After a thrilling opening, the game remained somewhat of an end-to-end affair throughout the opening 45 minutes. Hoffenheim dared to defy City's stars, while also posing a threat on the break.
Midway through the second half, the home side were fortunate not to concede a penalty when Oliver Baumann underestimated the pace of Leroy Sané, but for the most part Nagelsmann's charges kept up with the speed of their opponents. Given that Nagelsmann's defense included non-regular Kevin Akpoguma, young Austrian Stefan Posch (in just his 20th appearance for Hoffenheim) and 20-year-old Dutch defender Justin Hoogma, this was even more impressive. Wingbacks Justin Brenet and Pavel Kaderabek dealt with Raheem Sterling and Leroy Sane admirably and Florian Grillitsch continues to exceed expectations with his development. Had Ishak Belfodil continued to show as much composure later in the game as he'd done after just 43 seconds, Hoffenheim might have had more goals to show for. However, he, along with the returning revelation that Joelinton has become, impressed again.
Collectively Hoffenheim exceeded their individual ability and were very much in this contest - and for that Nagelsmann deserves a great deal of credit. As is so often the case in sports, it was the team with the better individual quality that prevailed in the end - even it sometimes comes down to nothing more than a stroke of luck.
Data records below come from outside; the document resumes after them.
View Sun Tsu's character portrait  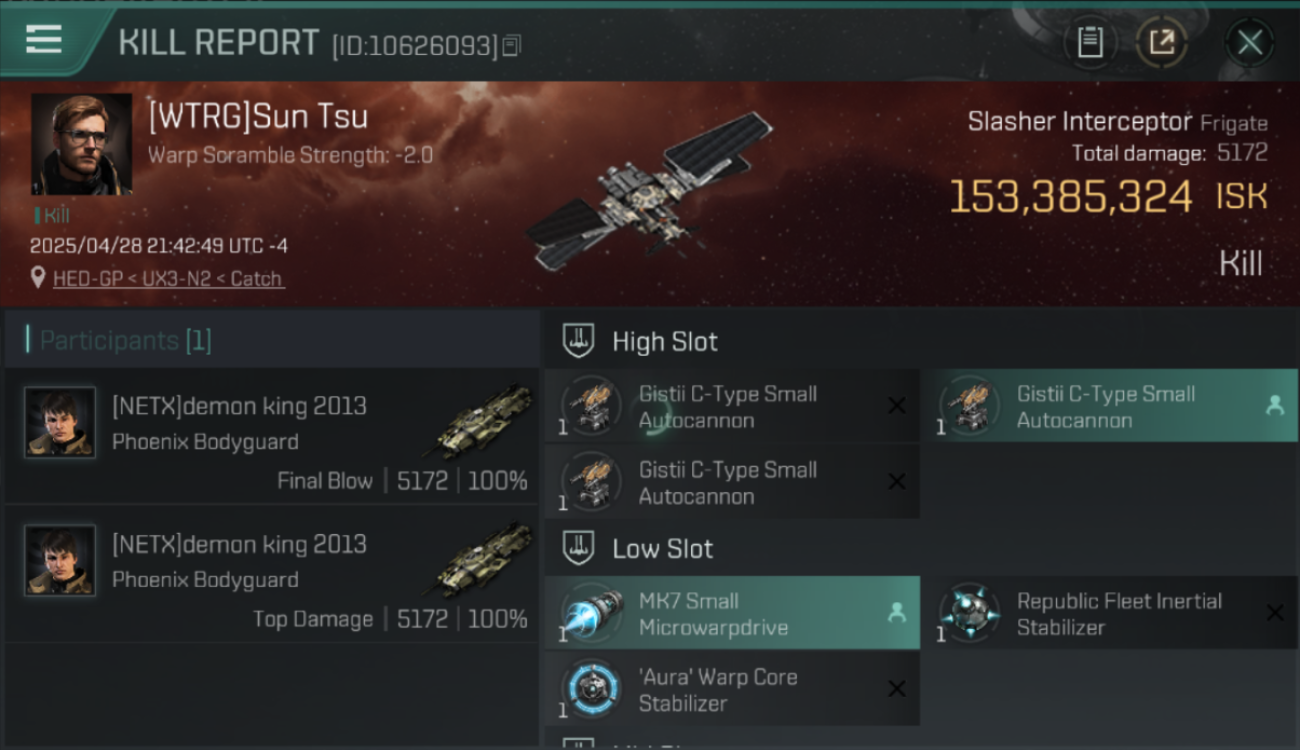coord(82,144)
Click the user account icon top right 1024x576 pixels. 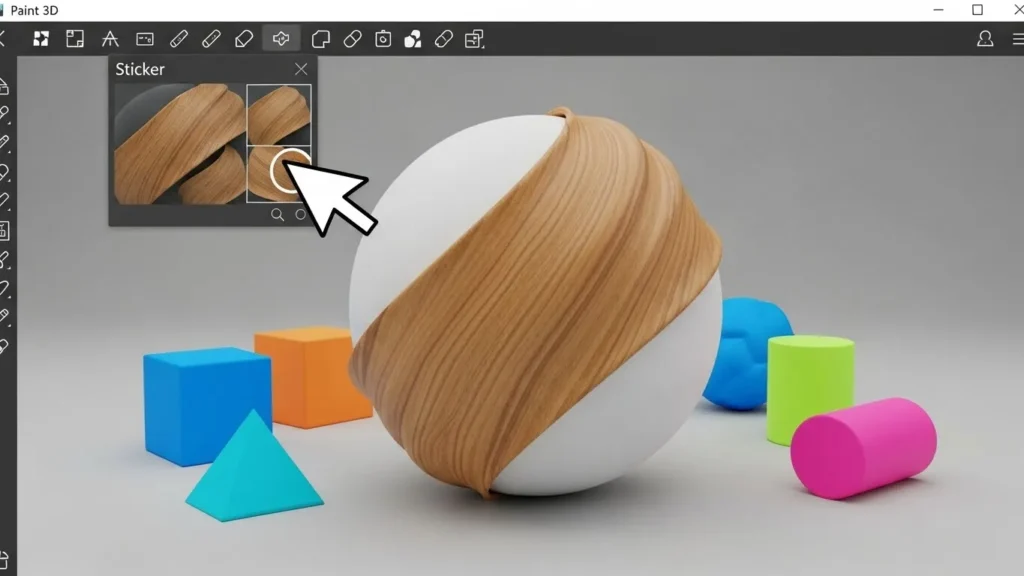click(985, 39)
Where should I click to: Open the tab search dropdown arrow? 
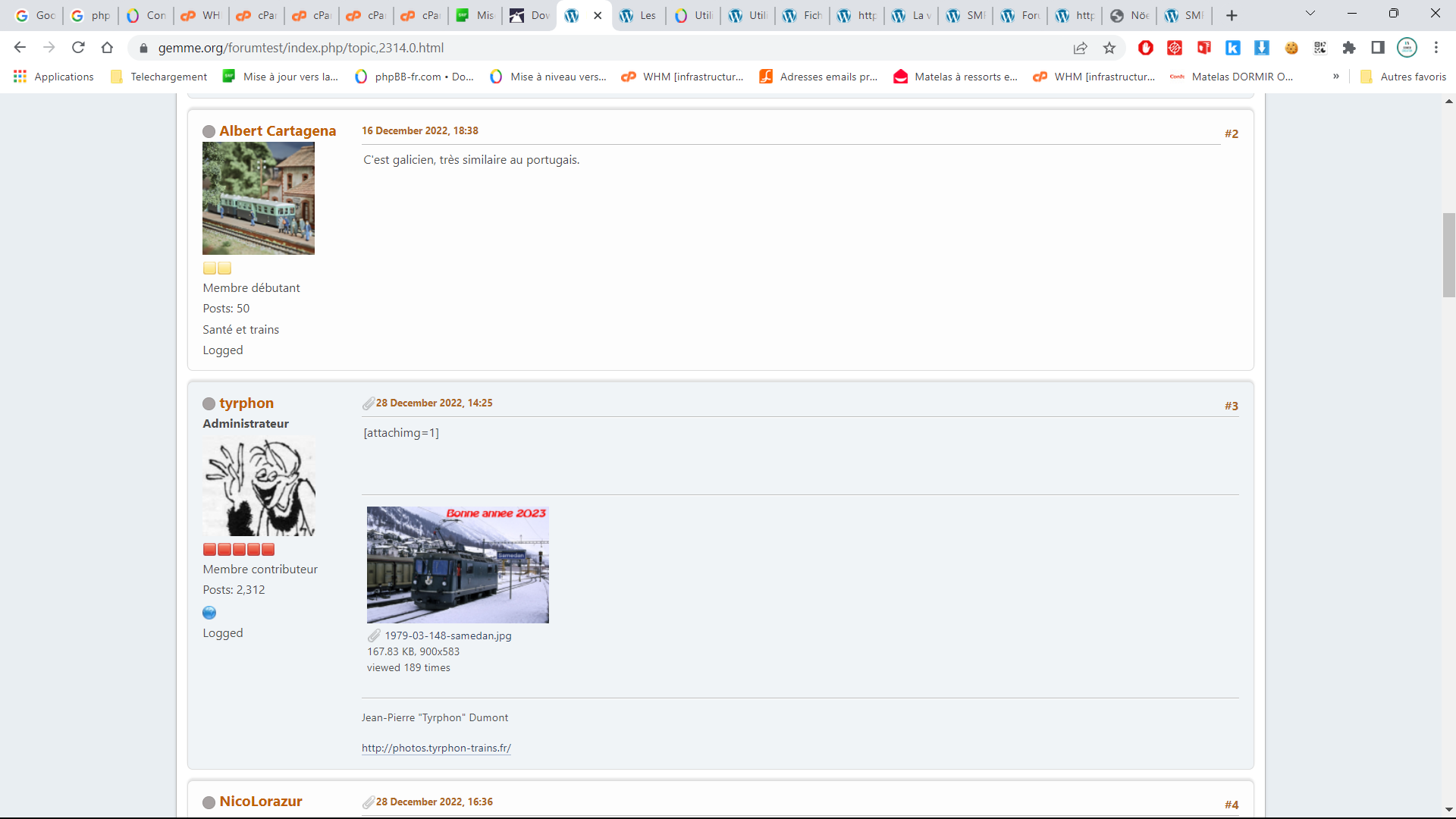point(1310,14)
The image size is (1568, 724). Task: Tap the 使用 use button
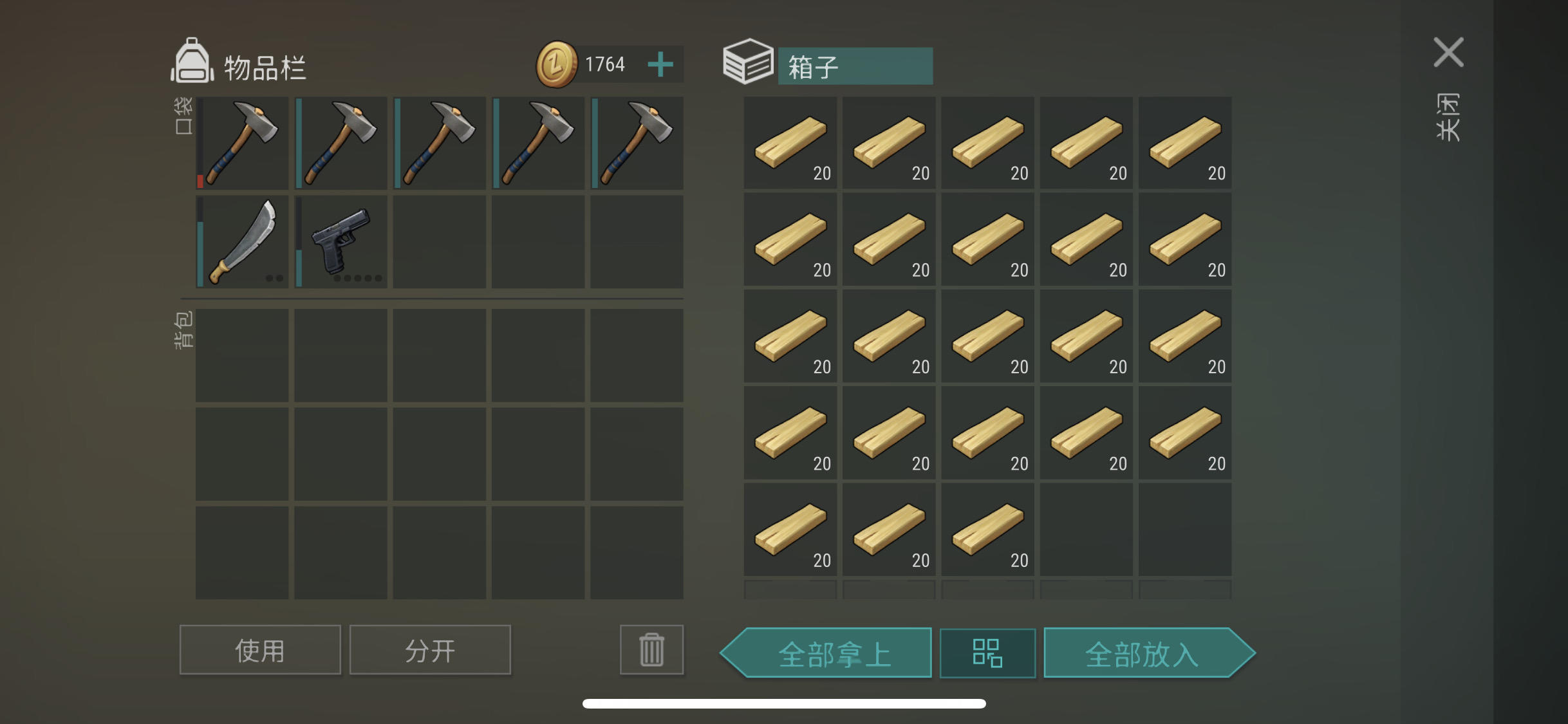point(260,650)
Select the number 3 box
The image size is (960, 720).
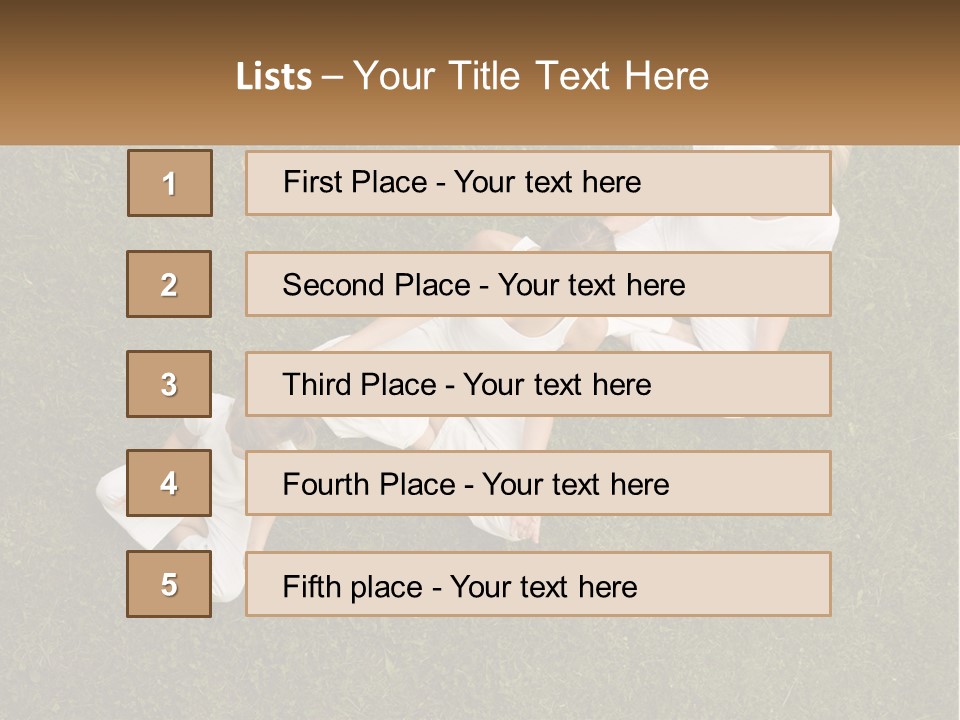(x=169, y=384)
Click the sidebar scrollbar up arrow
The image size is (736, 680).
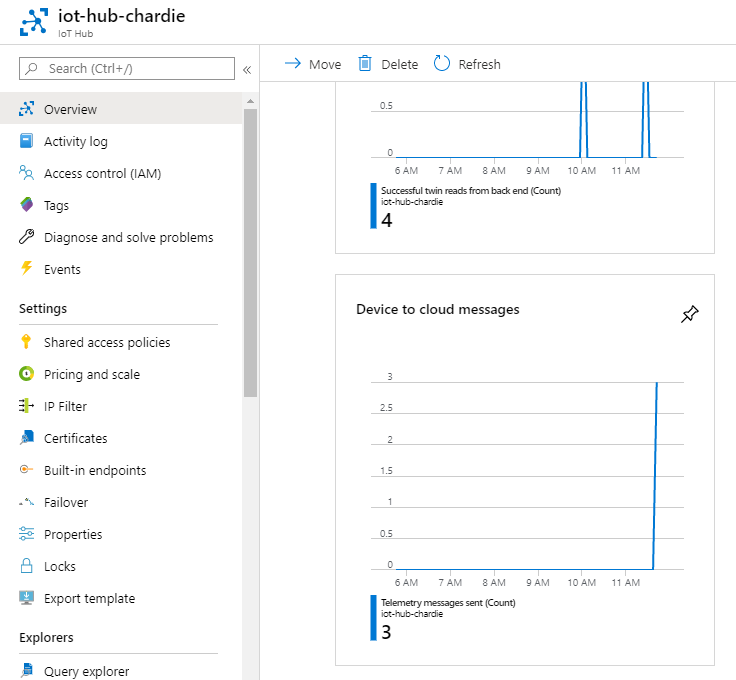pyautogui.click(x=250, y=101)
This time, it was young Posch's desire to take an extra touch before clearing that ended up costing Hoffenheim the point they deserved. Still, Hoffenheim had come close and that deserves recognition.
The quality of Hoffenheim's performance was accentuated by one that was lacking on the part of Bayern Munich, the Bundesliga team that usually carries the German flag deepest into European competition. While Bayern's result was better than Hoffenheim's, there's a strong case to be made that had it not been for Manuel Neuer, they would have dropped all three points. A young Ajax team missed several good chances as Bayern, after a rousing opening 10 minutes, delivered another display well short of the quality of their individuals.
Clearly the results are what matter, but the performances suggest a great deal of what is to come. Niko Kovac has a wealth of talent to chose from, but recently, at least, he has looked unable to get the best out of it. Julian Nagelsmann consistently has far less talent to work with, but has made a habit of exceeding expectations.
Hope for German teams in Europe?
Much was made in Germany last season of the lackluster performances of every Bundesliga team in Europe, with the exception of Bayern. But while there's still a long way to go this season, Hoffenheim's performance this Wednesday night, along with their draw away to Shakhtar, is encouraging. And taking into account Leverkusen's comeback in Razgad and Frankfurt's upset over Olympique Marseille, it seems there may just be reason to hope for a few more pleasant German surprises in Europe this season.
The good news for Kovac is that Bayern are still level with Ajax on points in Group E, and there's still plenty of time in the group stage to get his team firing on all cylinders again.